Thomas over at Liberty Corner takes both Scott Scheule and I to task for the argument, outlined in my post from yesterday and first raised by Scott on Monday that the Supreme Court’s decision in Kelo v. City of New London was correct as viewed from a federalist perspective.

At one point Thomas argues:


Being a libertarian and being a federalist are two entirely different things. A libertarian would oppose government land-grabbing regardless of which level of government is doing the grabbing. Scott simply has to decide whether he’s a federalist or a libertarian.

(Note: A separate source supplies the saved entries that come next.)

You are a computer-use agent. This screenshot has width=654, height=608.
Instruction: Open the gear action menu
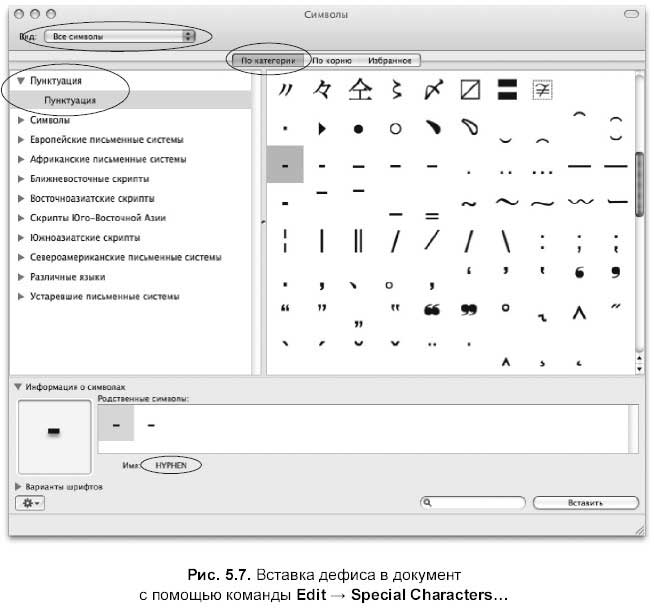pyautogui.click(x=30, y=503)
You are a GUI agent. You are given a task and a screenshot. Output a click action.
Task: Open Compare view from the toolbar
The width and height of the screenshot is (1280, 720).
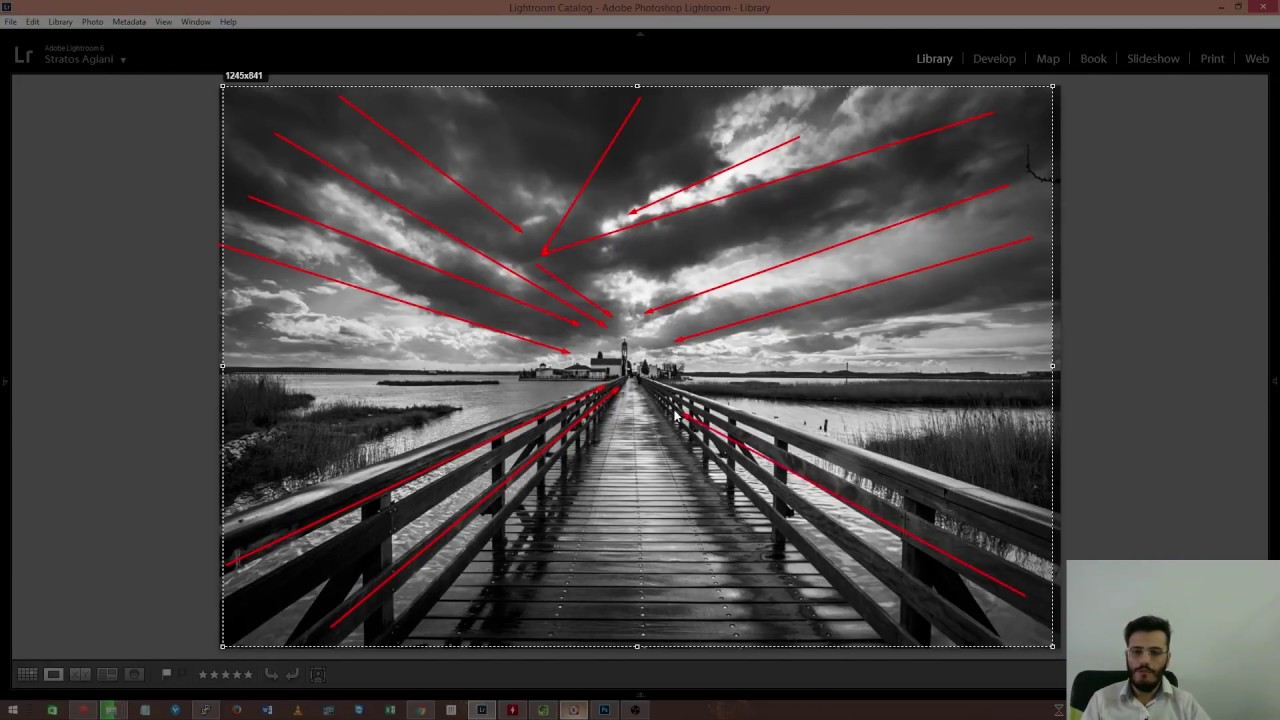coord(80,675)
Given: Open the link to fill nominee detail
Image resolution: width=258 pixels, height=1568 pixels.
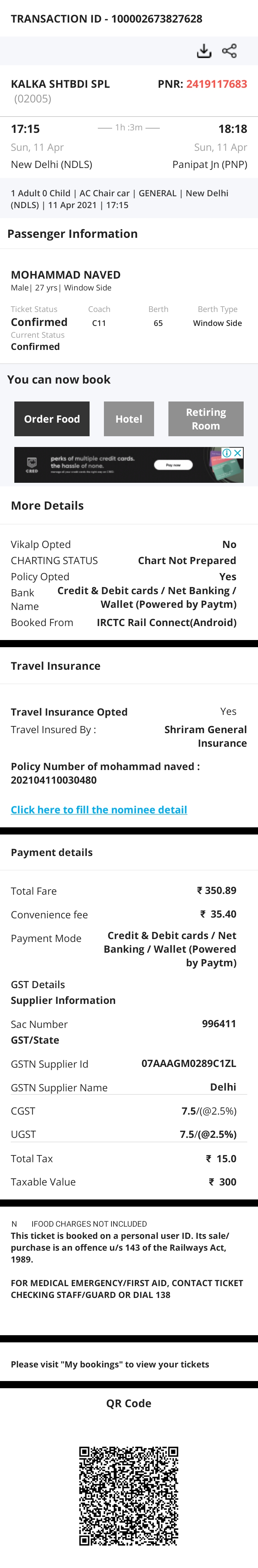Looking at the screenshot, I should point(99,809).
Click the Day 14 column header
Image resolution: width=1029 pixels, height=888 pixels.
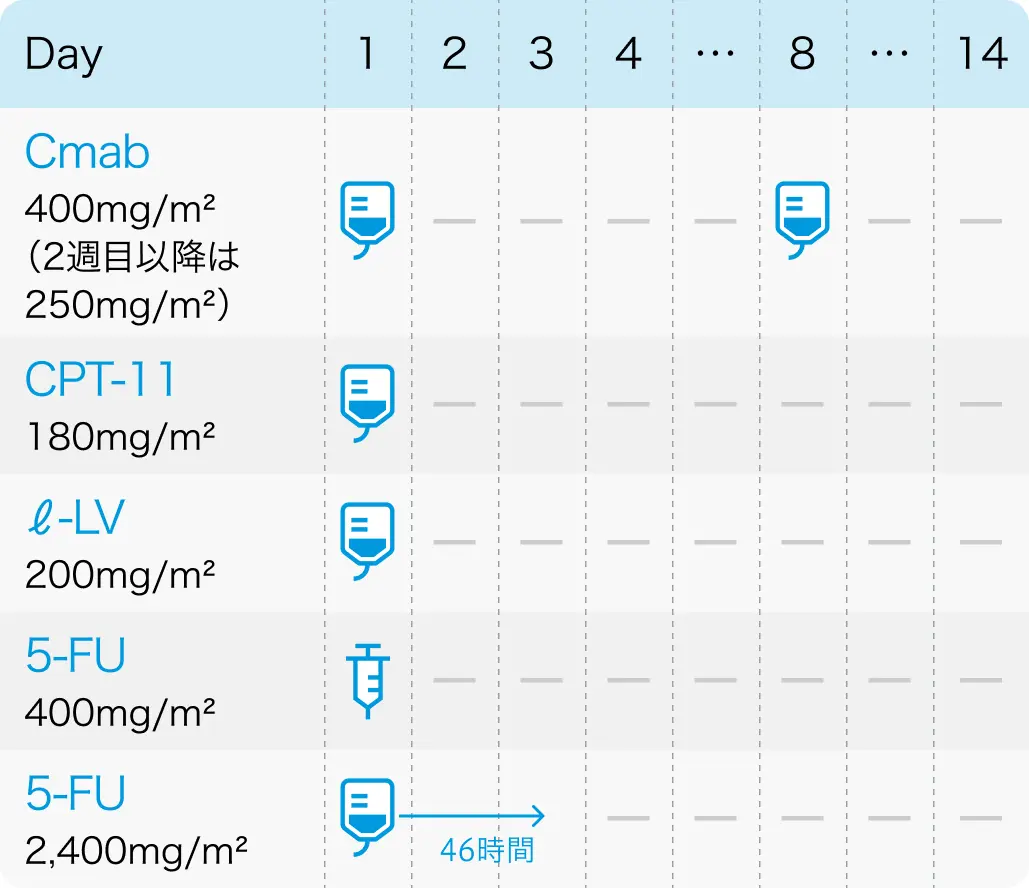tap(982, 53)
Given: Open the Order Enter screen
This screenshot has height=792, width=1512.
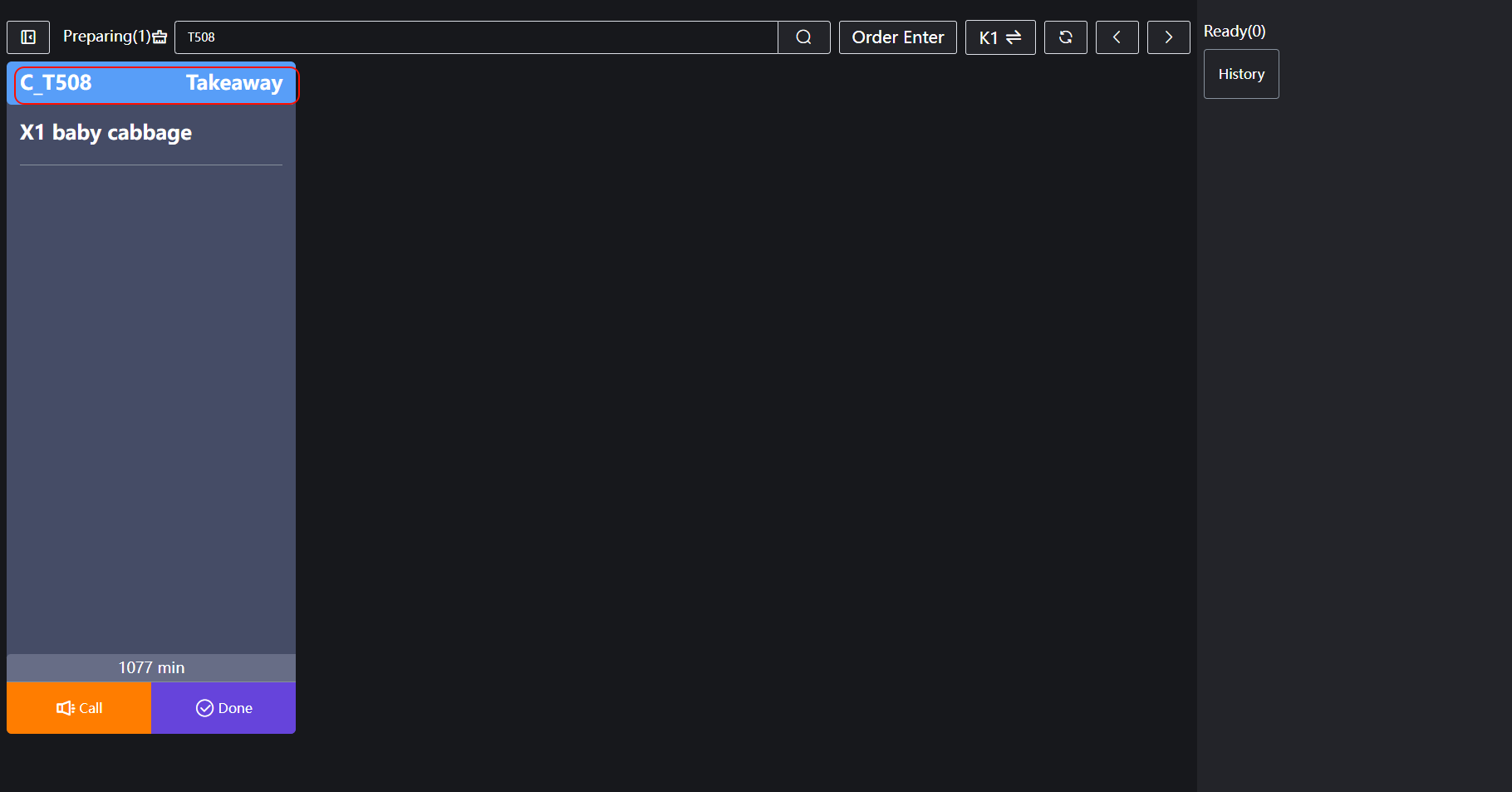Looking at the screenshot, I should pos(897,37).
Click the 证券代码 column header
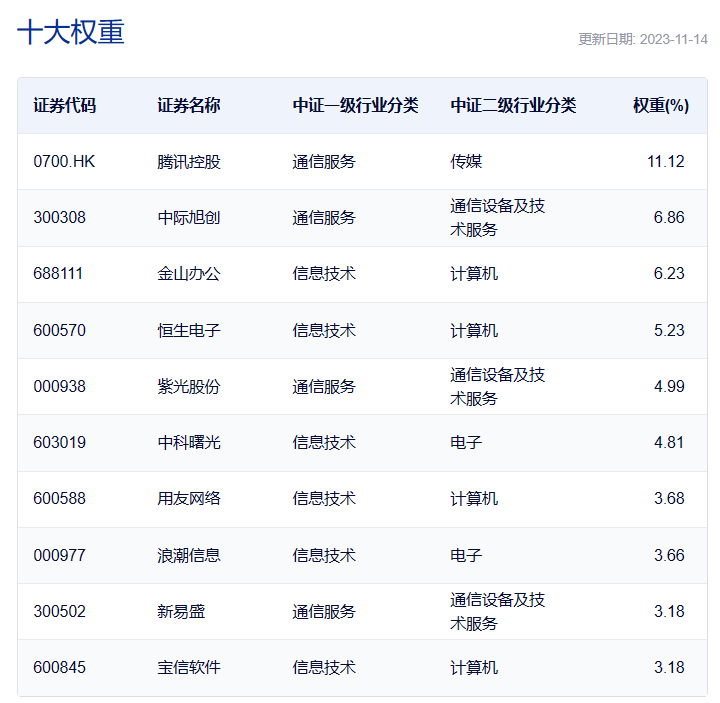 click(x=65, y=105)
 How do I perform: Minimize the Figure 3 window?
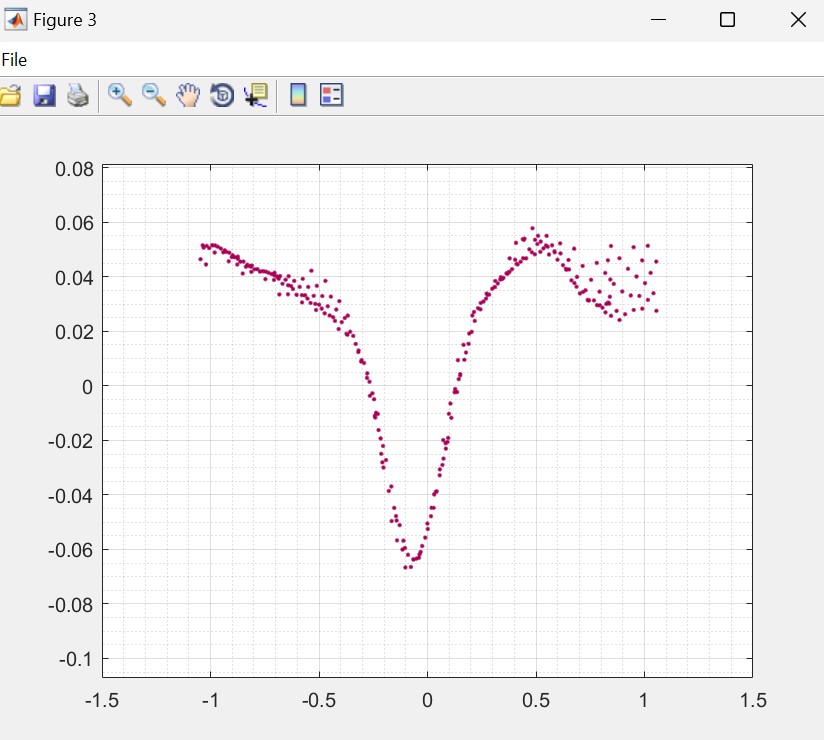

This is correct. However, the choice is not so much between being a libertarian and being a federalist as it is between being a libertarian and being faithful to the original understanding of the Constitution. Judicial activism can exist not only on the left, but also on the right and there have been those who have argued for what is essentially a form of libertarian judicial activism which concerns itself more with the results of a judicial decision than with whether that decision is a correct interpretation of the Constitution. If you believe that judges should be faithful to the original understanding and intent of the Constitution, as I do, then that means being a federalist.

Federalism was at the heart of the Constitution when it was drafted. The Federal Government and its institutions, including the Supreme Court, were intended to be weak as compared to the states. This can be seen in the Constitution itself, which strictly defined the powers of Congress and the President but has very little to say about the powers of the states.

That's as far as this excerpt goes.